On January 16, 2013, the first sign of trouble at the In Amenas gas field came at 5:40 a.m. Militants stopped two buses that were taking employees to the airport. They killed two passengers who tried to resist--a British security employee and an Algerian guard who activated the site's alarm system. The militants then crashed the facility gate, traveling in nine Toyota trucks painted to look like vehicles of Sonatrach, the Algerian firm that operates the gas field with BP and Norway's Statoil. The militants drove to the housing area for Europeans and other employees, showing a detailed knowledge of the maze-like facility. They rounded up European, American, and Japanese hostages, forcing several to wear belts of Semtex explosive. Muslim workers were told they would not be harmed. Scores of workers, including several Europeans, avoided capture by hiding in crawl spaces and obscure work areas. A separate team of militants drove to the gasworks, about 2.5 miles from the housing area. Altogether, there were almost 700 people trapped inside the compound, surrounded by two fences and miles of open desert.

The attackers included 32 men in two teams, armed with automatic weapons, grenade launchers, heavy machine guns, and mortars. Three were explosives experts; two spoke fluent English. The overall commander was Taher Ben Cheneb, a veteran of past Belmokhtar operations and leader of the Movement of Islamic Youth in the South. The team that occupied the gasworks, led by Abdul Rahman al-Nigeri, had gathered in Niger the night before. They joined up with the other team, which held the housing area, in a lawless part of southern Libya used for jihadist training camps. This second group was led by Abou al Barra, once a member of the GSPC, the predecessor of AQIM. The militants came from Tunisia, Niger, Mali, France, Egypt, and Canada. The fighters from Egypt may have been members of Ansar al-Sharia, the group accused of the September 2012 attack on the American consulate in Benghazi. Two of the militants carried Canadian passports; one of them was called Chedad, a common surname in Morocco. All but three of the jihadists died in attacks by the Algerian army on January 17 and 19.
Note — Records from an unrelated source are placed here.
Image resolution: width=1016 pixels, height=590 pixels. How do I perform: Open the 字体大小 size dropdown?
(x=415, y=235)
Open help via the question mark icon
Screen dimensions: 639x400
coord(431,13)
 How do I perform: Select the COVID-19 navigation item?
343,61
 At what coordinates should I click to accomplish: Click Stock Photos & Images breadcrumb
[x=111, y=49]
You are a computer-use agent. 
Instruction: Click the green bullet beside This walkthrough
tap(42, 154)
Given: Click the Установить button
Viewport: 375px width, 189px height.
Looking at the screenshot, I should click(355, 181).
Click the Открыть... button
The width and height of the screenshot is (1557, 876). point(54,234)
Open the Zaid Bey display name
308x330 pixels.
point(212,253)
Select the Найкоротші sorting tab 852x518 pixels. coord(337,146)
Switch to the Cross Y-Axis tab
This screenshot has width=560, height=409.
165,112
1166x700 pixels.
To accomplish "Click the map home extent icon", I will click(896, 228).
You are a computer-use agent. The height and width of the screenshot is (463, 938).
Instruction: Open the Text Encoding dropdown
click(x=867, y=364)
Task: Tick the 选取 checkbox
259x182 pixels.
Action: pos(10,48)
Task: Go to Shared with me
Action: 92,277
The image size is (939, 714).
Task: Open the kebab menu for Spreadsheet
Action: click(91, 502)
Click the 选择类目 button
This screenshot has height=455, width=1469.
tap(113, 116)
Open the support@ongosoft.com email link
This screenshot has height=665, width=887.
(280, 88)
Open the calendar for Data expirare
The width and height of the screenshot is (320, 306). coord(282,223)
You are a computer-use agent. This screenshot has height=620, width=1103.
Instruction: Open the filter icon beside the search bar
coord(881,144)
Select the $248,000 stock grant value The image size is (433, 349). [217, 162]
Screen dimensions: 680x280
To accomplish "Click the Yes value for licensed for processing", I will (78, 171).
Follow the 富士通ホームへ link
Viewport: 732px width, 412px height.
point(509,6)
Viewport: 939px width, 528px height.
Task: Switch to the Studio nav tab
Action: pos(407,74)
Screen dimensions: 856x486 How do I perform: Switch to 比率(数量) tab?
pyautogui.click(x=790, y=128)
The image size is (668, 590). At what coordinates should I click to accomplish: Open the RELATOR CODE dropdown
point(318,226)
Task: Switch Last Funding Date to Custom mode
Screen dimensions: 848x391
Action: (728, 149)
Army Attacks the Jihadists

The Algerian army arrived within hours of the initial attack. The next morning, January 17, 2013, they observed hostages being loaded into five trucks with explosives. The hostages were about to be moved--to Mali, according to Algerian Prime Minister Abdelmalek Sellal, or, in later reports, to the gasworks, where five mortars were positioned to destroy the In Amenas facility in a giant fireball. To prevent the jihadists from moving out, the Algerian army commander sent in helicopters and troops. In the jihadist truck convoy, all the militants and all but one of the hostages were killed during the air attack. In the housing area, several hostages were executed by gunshot to the head or by explosion. Fires broke out, leaving bodies burned beyond recognition. Hundreds of captives fled in the confusion, and many escaped from hiding places, including several Europeans dressed as Muslim workers.

The home governments of the hostages, especially the United States and United Kingdom, were advised of the crisis by BP and asked Algeria to use restraint in dealing with the jihadists, in order to minimize loss of life. Algeria insisted on its policy of crushing insurgents. It would not negotiate with terrorists.

On January 18, 2013, only the industrial area remained in the jihadists' control. They still had seven hostages and were trying to restart the gasworks. Natural gas will not explode unless it is under pressure, maintained by electrical pumps. The power had been cut at the beginning of the raid. An attempt to blow up a pipeline failed, and the militants set fire to the gasworks control tower.

The next morning, January 19, 2013, Algerian troops attacked the gasworks, killing 11 militants. The seven hostages had already been executed. A handful of people hiding in the industrial area escaped. Parts of the gasworks were booby trapped by the jihadists, delaying the process of clearing the facility. The final toll of casualties was 38, including people from eight foreign countries and one Algerian. Ten of the dead were Japanese. Of the militants, 29 were killed and three taken alive.